The FCC last year set new formulas for calculating local access fees paid to LECs by IXCs. An accurate view of line ownership is vital for figuring the new charges, too, because long-distance carriers now pay less in per-minute charges but are charged a flat rate per telephone line. That flat rate depends on the telephone line the subscriber uses; the rate to access a primary residential or business line differs from the rate to access a secondary line. Does the business use a CENTREX line, or ISDN lines? Is the business located in the bottom floor of an apartment building, so commercial and residential lines are at the same address? To account for those charges, new data element was added to the billing format during the Ordering and Billing Forum committee meeting in spring 1998: the pre-subscribed inter-exchange carrier charge (PICC). LECs were directed to send detailed information to IXCs to back up the charges, including line-type indicators, dates, rates and historical information (See Billing World, June 1998, Page 56). Some IXCs wanted LECs to provide details about individual lines before the IXCs receive the access bills, in order to better track the charges.

Good addresses save money

The dream of a streamlined and accurate database has become so universal that a growing number of companies have begun to specialize in scrubbing and improving billing databases.

Some of the bad data is input at the point of sale. CSRs or part-time solicitors keying in new customer accounts misspell names, add the wrong middle initial, wrong city or ZIP code.

“Data goes in incorrect, but never gets updated,” says Michael Friedl of DialRight Software, Inc., which produces software that automatically updates phone numbers for area code splits.
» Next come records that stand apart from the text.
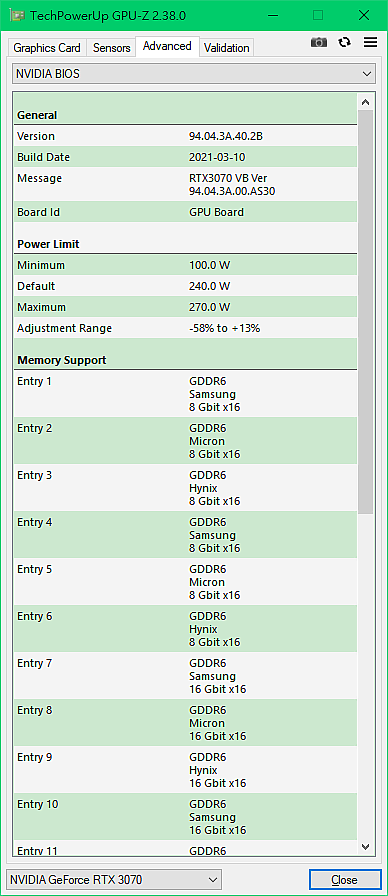This screenshot has width=388, height=896.
Task: Maximize the GPU-Z window
Action: click(x=318, y=15)
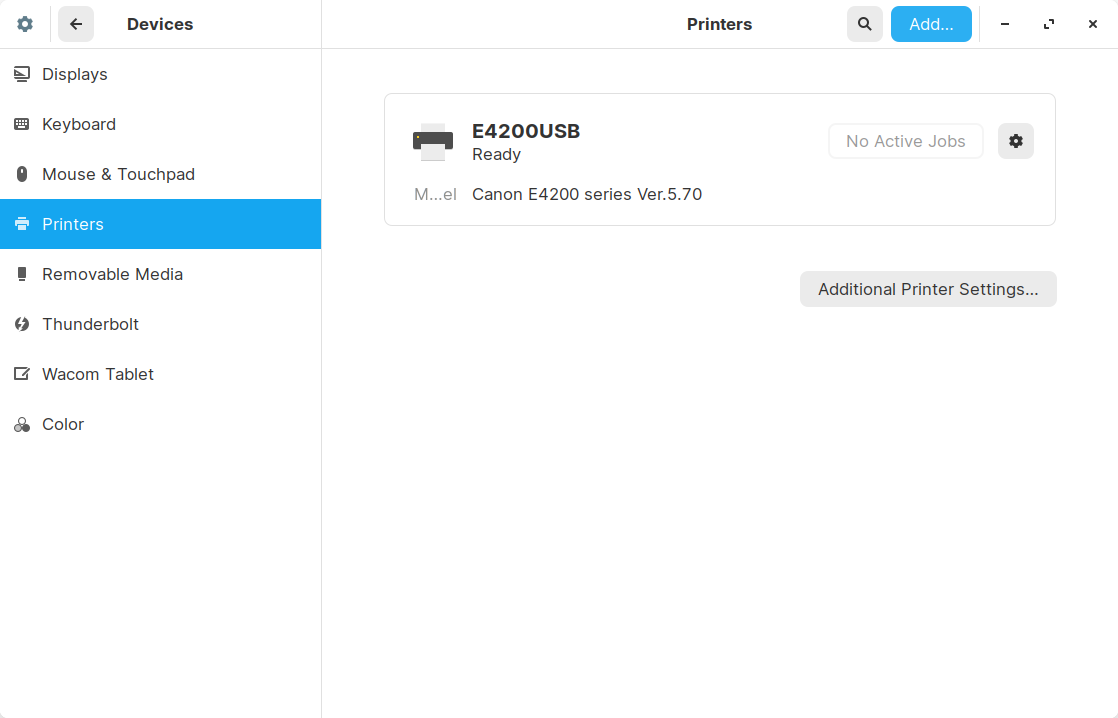Click the Canon E4200 series model text
The image size is (1118, 718).
pos(587,194)
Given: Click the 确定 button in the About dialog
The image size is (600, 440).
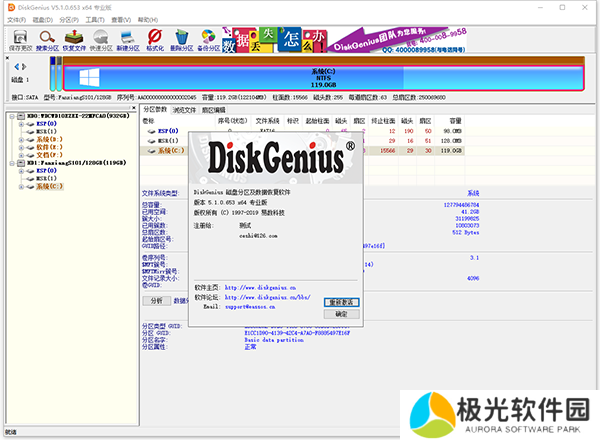Looking at the screenshot, I should 341,313.
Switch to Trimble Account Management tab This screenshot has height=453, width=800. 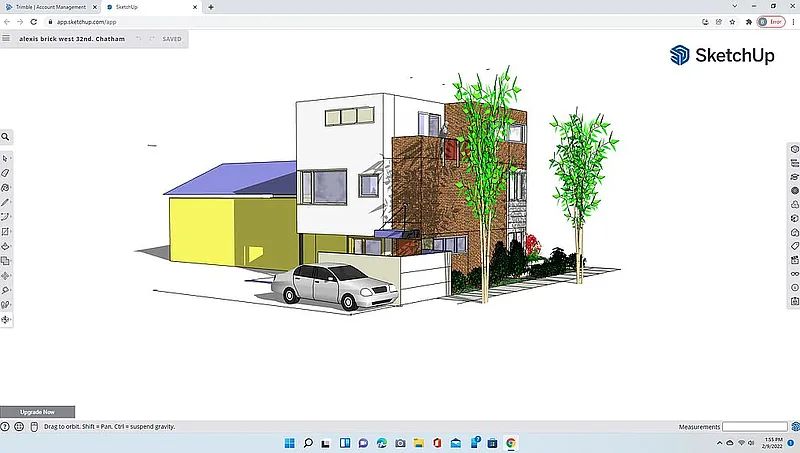pos(48,6)
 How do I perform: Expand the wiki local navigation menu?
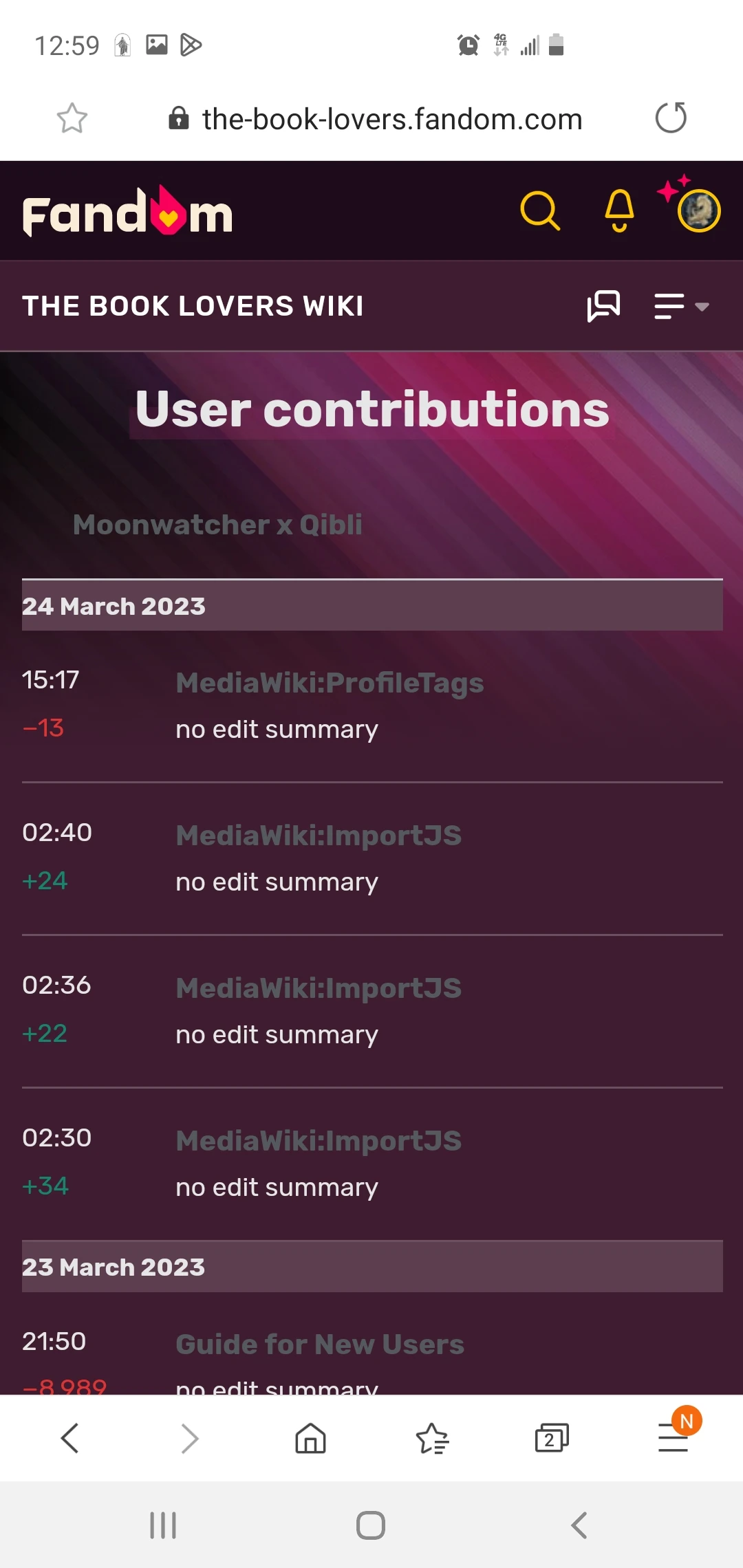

In spite of that, some companies are willing to accept a certain amount of wrong data. “One of our customers had 30 percent of its database wrong,” says Friedl. “There’s this residual pain that goes on underneath. There’s a certain amount of pain these companies can take. Different companies have different thresholds of pain.”

Group 1 Software, Lanham, Md., specializes in database maintenance functions, including address standardization for mailing efficiency, software for tax jurisdiction assignment, and electronic documentation software that lets telecom providers design personalized bills for individual customers. Group 1, which performs data cleansing for BellSouth Mobility in Florida, developed Merge/Purge Plus, which identifies and eliminates duplicate records. The algorithm even identifies duplicates with slight variations or misspellings in the name and address components; database managers can tweak the name-matching algorithm to find similar names based on “loose,” “medium,” “tight” or “equal” matching parameters. Managers can include or exclude the first name as a requirement for duplicate detection to use the software for either household or unique individual merge/purge operations, and can include apartment numbers as extensions of street addresses, so records will be identified as duplicates only if the apartment numbers match. The system also produces a clean and separate mailing file, and another list all duplicate names.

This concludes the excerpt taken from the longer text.